Evet, Europol, Eurojust ve son zamanlarda Avrupa Savcılığı var. Ancak bloğun büyük uluslararası suç ve kara para aklama soruşturmalarına yönelik iştahı nerede? Sınır ötesi polislik ve soruşturmalar, finansmanı zaten zor olan ulusal polis departmanları için çok pahalı, emek yoğun ve zaman alıcı.
AB’nin terörizm konusundaki işbirliğinin işe yarayabileceğini gördük. Şimdi kara paranın demokrasilerimize verdiği zararı ciddiye alma zamanı.
1996’da İrlanda’da genç bir suç muhabiri olarak, meslektaşım araştırmacı gazeteci Veronica Guerin’in öldürülmesini haber yapmak zorunda kaldım.

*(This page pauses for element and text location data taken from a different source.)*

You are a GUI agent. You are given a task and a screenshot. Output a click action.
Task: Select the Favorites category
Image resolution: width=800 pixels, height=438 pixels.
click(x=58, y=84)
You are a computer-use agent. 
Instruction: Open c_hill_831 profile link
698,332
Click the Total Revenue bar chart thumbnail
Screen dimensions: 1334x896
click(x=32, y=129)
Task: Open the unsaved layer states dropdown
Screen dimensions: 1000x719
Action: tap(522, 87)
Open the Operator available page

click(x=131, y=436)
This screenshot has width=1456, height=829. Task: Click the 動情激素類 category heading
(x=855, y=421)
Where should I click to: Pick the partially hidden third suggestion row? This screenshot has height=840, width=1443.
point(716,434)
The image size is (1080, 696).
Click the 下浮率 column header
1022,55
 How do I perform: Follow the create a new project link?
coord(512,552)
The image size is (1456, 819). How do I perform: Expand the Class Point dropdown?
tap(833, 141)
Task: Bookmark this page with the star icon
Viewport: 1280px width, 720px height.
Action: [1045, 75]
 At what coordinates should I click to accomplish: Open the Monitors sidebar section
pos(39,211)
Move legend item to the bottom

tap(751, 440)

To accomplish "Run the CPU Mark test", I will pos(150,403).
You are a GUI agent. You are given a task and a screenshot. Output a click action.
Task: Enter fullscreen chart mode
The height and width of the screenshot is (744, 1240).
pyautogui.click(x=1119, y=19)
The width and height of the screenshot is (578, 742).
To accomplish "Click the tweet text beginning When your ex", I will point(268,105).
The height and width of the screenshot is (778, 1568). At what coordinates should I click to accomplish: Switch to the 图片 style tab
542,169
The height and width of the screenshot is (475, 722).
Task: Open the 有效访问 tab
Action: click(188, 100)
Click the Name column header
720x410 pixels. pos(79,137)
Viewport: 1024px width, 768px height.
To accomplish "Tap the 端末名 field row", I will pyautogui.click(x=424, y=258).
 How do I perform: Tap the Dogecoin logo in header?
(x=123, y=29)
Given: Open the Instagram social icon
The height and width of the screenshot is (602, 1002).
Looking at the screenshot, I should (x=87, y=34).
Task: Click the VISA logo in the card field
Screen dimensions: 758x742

İrlanda medyası yıllardır çetelerin artan gücü ve polise sızmaları hakkında haberler yapıyordu. Veronica’nın öldürülmesi bir uyandırma çağrısıydı ve ortaya çıkan şey, çeteleri en az beş yıl geriye götüren kapsamlı bir yasama ve ceza adaleti tepkisiydi.
Bir bütün olarak Batı Avrupa şimdi çok da farklı olmayan bir tehditle karşı karşıya. Ve ulusötesi suç çetelerinin artan gücüne daha ne kadar göz yumabilir?